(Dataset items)
----

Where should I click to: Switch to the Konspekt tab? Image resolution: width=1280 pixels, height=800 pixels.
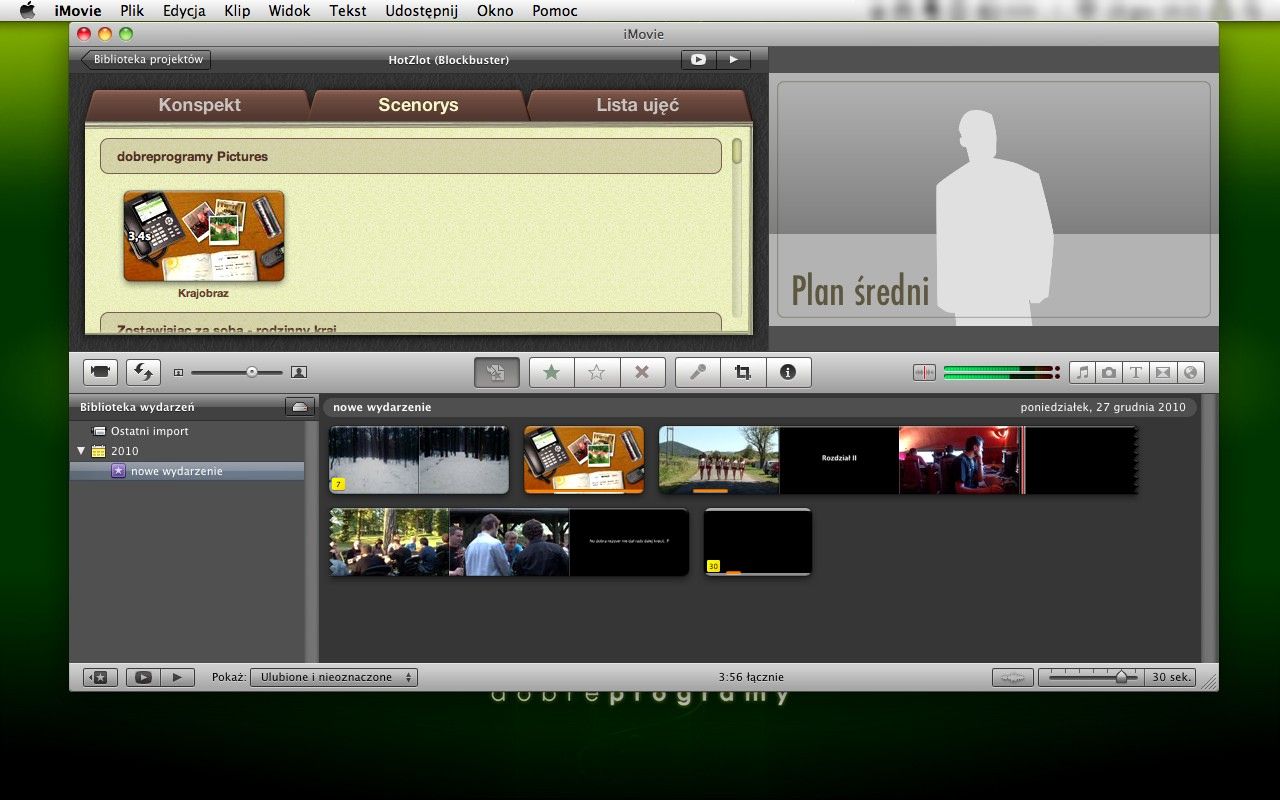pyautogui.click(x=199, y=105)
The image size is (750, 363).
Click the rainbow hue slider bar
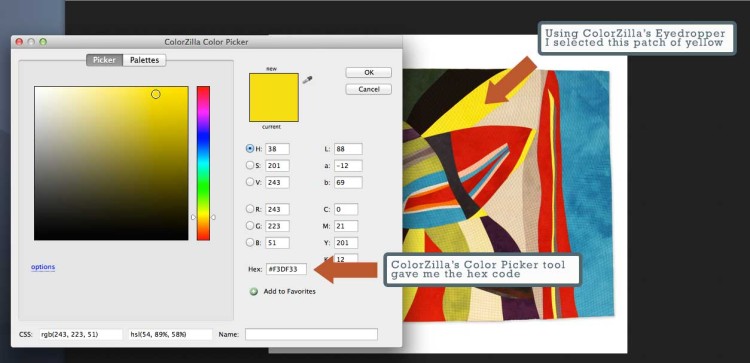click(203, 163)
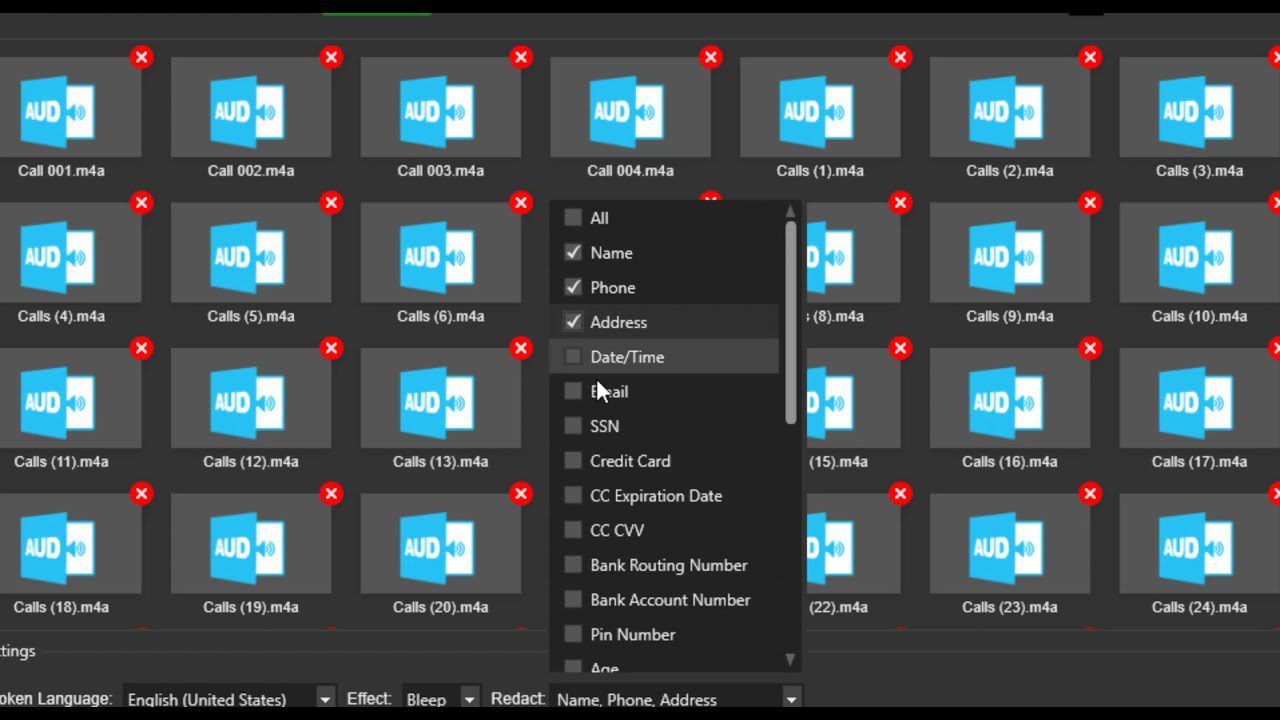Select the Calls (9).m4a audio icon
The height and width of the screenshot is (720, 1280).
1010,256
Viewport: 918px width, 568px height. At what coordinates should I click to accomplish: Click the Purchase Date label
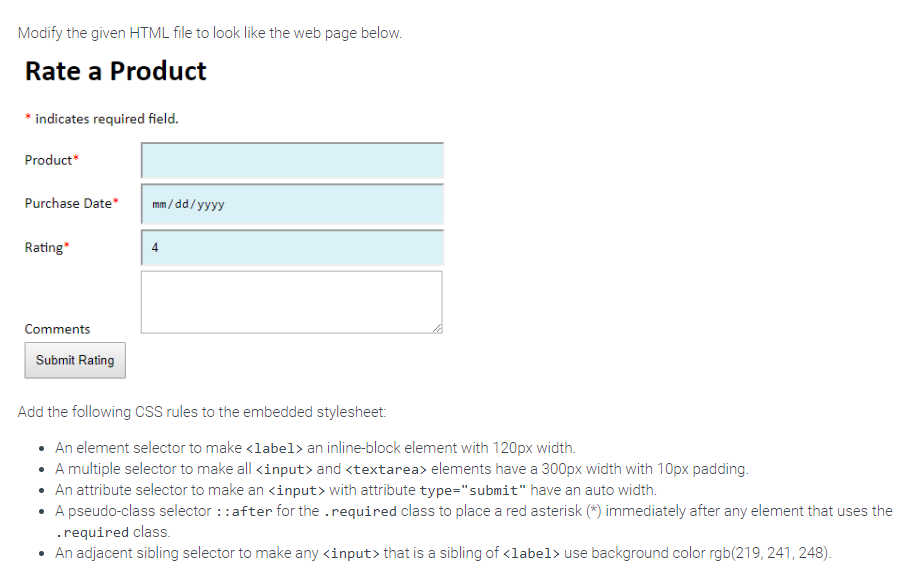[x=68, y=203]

----

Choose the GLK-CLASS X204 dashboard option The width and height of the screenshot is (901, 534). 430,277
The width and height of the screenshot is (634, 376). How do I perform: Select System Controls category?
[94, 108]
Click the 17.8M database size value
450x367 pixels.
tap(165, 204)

----

TASK TO CARRY OUT – Retype the lines above exactly as they appear, from the line containing "Where should I" through the line containing "The image size is (750, 363).", and leave out any pictures.

ANSWER –
Where should I click to: Switch to the Konspekt tab? Image resolution: width=1280 pixels, height=800 pixels.
pyautogui.click(x=199, y=105)
The image size is (750, 363).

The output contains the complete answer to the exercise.